Surrogate-based Bayesian calibration methods for chaotic systems: a comparison of traditional and non-traditional approaches
Maike F. Holthuijzen, Atlanta Chakraborty, Elizabeth Krath, Tommie Catanach
TL;DR
This work tackles the challenge of calibrating parameters in chaotic, computationally expensive dynamical systems by comparing four emulator-based Bayesian strategies: Calibrate–Emulate–Sample (CES), History Matching (HM), Bayesian Optimal Experimental Design (BOED), and its goal-oriented variant (GBOED). Using Gaussian process surrogates to emulate forward maps, the study evaluates performance on the Lorenz '96 multiscale system and a two-layer quasi-geostrophic model, highlighting how design choices and computational budgets impact posterior accuracy and uncertainty. A key contribution is the introduction of GBOED, which targets information gain about the calibration posterior rather than emulator fidelity alone, and the systematic comparison reveals that CES, HM, and GBOED can match or exceed BOED in calibration tasks, with standard BOED underperforming in chaotic settings. The findings provide practical guidance for selecting emulator-based calibration strategies under budget constraints and motivate hybrid designs that combine global efficiency with calibration-focused refinement for complex, high-cost systems.
Abstract
Parameter calibration is essential for reducing uncertainty and improving predictive fidelity in physics-based models, yet it is often limited by the high computational cost of model evaluations. Bayesian calibration methods provide a principled framework for combining prior information with data while rigorously quantifying uncertainty. In this work, we compare four emulator-based Bayesian calibration strategies, Calibrate-Emulate-Sample (CES), History Matching (HM), Bayesian Optimal Experimental Design (BOED), and a goal-oriented extension of BOED (GBOED). The proposed GBOED formulation explicitly targets information gain with respect to the calibration posterior, aligning design decisions with downstream inference.
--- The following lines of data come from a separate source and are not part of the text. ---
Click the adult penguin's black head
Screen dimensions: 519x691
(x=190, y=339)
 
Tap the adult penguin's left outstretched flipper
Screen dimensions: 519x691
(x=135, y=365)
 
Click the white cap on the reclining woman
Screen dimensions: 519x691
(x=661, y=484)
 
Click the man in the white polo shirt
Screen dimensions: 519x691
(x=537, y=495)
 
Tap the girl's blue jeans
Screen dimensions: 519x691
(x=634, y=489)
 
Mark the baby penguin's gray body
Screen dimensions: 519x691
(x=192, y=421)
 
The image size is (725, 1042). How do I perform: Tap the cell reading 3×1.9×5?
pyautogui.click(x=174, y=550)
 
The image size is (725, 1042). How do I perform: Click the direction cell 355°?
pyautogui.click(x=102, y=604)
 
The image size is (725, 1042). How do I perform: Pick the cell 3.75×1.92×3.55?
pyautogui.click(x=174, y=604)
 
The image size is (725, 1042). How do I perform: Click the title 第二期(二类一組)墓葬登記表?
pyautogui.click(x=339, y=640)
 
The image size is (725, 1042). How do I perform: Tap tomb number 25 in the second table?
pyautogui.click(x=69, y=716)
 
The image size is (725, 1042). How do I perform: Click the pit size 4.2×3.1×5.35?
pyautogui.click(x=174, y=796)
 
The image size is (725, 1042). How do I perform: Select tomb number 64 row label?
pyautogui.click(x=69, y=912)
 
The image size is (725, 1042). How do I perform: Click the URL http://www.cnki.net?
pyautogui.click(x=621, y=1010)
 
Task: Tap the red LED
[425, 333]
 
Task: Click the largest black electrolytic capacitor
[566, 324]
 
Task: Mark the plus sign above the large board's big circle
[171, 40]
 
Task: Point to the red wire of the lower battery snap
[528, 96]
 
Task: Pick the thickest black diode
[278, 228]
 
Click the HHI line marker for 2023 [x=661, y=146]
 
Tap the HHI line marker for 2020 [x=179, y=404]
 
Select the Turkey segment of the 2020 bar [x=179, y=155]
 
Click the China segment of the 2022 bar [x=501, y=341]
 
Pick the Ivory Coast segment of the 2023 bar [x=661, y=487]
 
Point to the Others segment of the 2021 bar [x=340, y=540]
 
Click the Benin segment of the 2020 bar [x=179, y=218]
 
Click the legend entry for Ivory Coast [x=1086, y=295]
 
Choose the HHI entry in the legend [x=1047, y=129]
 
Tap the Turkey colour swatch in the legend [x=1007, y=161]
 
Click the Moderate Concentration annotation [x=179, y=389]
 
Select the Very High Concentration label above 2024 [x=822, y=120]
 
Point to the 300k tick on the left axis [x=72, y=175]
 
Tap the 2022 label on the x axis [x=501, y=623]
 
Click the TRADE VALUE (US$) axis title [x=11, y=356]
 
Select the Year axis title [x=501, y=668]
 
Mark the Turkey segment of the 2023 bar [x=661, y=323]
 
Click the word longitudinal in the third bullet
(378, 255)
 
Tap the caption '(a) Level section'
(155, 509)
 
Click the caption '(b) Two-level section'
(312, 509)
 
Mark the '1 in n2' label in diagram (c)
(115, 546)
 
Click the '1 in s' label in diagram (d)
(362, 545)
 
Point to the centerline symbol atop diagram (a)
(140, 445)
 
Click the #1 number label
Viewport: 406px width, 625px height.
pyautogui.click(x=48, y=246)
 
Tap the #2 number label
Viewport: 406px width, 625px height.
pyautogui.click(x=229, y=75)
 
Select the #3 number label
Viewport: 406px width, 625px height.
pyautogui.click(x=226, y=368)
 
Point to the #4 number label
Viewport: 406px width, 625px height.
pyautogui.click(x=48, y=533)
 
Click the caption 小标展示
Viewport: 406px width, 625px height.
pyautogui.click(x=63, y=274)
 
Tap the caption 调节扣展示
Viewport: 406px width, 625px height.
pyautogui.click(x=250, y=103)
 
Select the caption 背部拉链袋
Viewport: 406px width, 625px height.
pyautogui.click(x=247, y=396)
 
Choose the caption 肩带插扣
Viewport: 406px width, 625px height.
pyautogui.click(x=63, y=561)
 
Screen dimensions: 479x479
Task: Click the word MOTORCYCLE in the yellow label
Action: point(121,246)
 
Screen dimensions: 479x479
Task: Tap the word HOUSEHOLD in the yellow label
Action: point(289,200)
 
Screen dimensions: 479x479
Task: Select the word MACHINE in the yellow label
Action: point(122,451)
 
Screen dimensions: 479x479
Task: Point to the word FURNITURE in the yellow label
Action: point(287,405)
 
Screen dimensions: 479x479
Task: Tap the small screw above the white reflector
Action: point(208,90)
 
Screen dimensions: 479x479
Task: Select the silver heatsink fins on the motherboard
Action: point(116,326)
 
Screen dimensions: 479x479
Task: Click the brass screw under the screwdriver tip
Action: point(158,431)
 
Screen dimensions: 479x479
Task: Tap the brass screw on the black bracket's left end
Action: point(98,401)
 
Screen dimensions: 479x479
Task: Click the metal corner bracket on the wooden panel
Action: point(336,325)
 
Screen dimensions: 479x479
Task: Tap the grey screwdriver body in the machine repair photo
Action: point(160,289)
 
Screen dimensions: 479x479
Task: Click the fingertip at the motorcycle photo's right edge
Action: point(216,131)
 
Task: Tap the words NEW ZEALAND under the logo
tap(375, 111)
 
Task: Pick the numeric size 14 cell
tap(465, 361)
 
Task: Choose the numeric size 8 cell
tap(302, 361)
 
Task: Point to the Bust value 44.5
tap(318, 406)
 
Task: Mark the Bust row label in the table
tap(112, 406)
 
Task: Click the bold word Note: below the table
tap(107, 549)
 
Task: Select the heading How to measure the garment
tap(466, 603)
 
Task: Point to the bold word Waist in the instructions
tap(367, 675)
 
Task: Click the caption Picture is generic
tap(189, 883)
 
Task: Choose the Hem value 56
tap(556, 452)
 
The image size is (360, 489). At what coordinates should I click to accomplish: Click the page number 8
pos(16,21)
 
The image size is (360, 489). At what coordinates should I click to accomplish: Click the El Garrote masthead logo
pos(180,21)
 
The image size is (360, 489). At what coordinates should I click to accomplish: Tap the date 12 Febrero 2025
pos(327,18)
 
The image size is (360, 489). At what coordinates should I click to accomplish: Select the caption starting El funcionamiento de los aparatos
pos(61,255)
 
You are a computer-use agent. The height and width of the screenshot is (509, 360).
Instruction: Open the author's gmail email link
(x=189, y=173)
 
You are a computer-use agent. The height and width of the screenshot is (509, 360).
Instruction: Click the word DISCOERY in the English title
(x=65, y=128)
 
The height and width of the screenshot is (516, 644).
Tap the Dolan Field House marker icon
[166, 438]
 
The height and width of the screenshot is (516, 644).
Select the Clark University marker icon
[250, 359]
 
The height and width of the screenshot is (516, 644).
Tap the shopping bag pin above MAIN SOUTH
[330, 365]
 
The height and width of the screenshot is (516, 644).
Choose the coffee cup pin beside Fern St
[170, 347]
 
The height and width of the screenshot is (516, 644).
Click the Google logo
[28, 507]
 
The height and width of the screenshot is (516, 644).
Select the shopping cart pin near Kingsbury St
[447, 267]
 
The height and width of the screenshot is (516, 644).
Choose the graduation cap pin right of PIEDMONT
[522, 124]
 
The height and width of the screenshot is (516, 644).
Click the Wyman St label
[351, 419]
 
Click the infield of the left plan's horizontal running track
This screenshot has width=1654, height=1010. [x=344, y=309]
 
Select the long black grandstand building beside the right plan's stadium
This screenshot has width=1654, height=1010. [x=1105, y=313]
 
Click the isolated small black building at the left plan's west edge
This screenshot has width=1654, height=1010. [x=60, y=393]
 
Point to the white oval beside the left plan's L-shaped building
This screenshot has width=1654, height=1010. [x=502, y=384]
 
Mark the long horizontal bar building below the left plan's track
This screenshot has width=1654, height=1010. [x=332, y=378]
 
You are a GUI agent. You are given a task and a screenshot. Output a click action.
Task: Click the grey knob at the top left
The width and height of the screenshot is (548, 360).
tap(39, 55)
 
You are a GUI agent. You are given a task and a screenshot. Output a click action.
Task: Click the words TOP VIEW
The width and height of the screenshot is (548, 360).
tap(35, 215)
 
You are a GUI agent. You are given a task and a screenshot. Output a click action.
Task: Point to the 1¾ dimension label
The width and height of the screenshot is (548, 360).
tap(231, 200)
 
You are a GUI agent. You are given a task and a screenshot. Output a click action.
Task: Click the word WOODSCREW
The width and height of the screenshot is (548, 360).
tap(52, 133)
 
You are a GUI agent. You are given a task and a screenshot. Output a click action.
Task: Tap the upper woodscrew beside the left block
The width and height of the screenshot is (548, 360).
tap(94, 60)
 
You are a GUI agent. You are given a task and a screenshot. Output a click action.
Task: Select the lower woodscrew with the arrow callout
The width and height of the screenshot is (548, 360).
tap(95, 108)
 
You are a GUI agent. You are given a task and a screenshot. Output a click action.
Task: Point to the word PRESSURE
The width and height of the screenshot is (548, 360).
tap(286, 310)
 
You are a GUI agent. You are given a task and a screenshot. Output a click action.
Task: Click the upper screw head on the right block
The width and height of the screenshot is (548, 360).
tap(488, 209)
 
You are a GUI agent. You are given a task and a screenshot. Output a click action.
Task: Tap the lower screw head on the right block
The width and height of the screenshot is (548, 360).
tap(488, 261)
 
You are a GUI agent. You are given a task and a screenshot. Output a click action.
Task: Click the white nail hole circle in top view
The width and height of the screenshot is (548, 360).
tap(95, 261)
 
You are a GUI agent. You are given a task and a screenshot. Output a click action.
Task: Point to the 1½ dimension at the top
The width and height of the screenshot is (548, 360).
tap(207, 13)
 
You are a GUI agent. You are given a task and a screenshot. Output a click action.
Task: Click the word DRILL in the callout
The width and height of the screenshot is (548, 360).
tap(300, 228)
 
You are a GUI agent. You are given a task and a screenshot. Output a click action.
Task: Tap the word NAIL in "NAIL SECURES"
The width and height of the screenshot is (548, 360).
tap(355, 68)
We assess methods using accuracy and uncertainty quantification metrics, convergence behavior under increasing computational budgets, and practical considerations such as implementation complexity and robustness. For the Lorenz '96 system, CES, HM, and GBOED all yield strong calibration performance, even with limited numbers of model evaluations, while standard BOED generally underperforms in this setting. Differences among the strongest methods are modest, particularly as computational budgets increase. For the two-layer quasi-geostrophic system, all methods produce reasonable posterior estimates, and convergence behavior is more consistent. Overall, our results indicate that multiple emulator-based calibration strategies can perform comparably well when applied appropriately, with method selection often guided more by computational and practical considerations than by accuracy alone. These findings highlight both the limitations of standard BOED for calibration and the promise of goal-oriented and iterative approaches for efficient Bayesian inference in complex dynamical systems.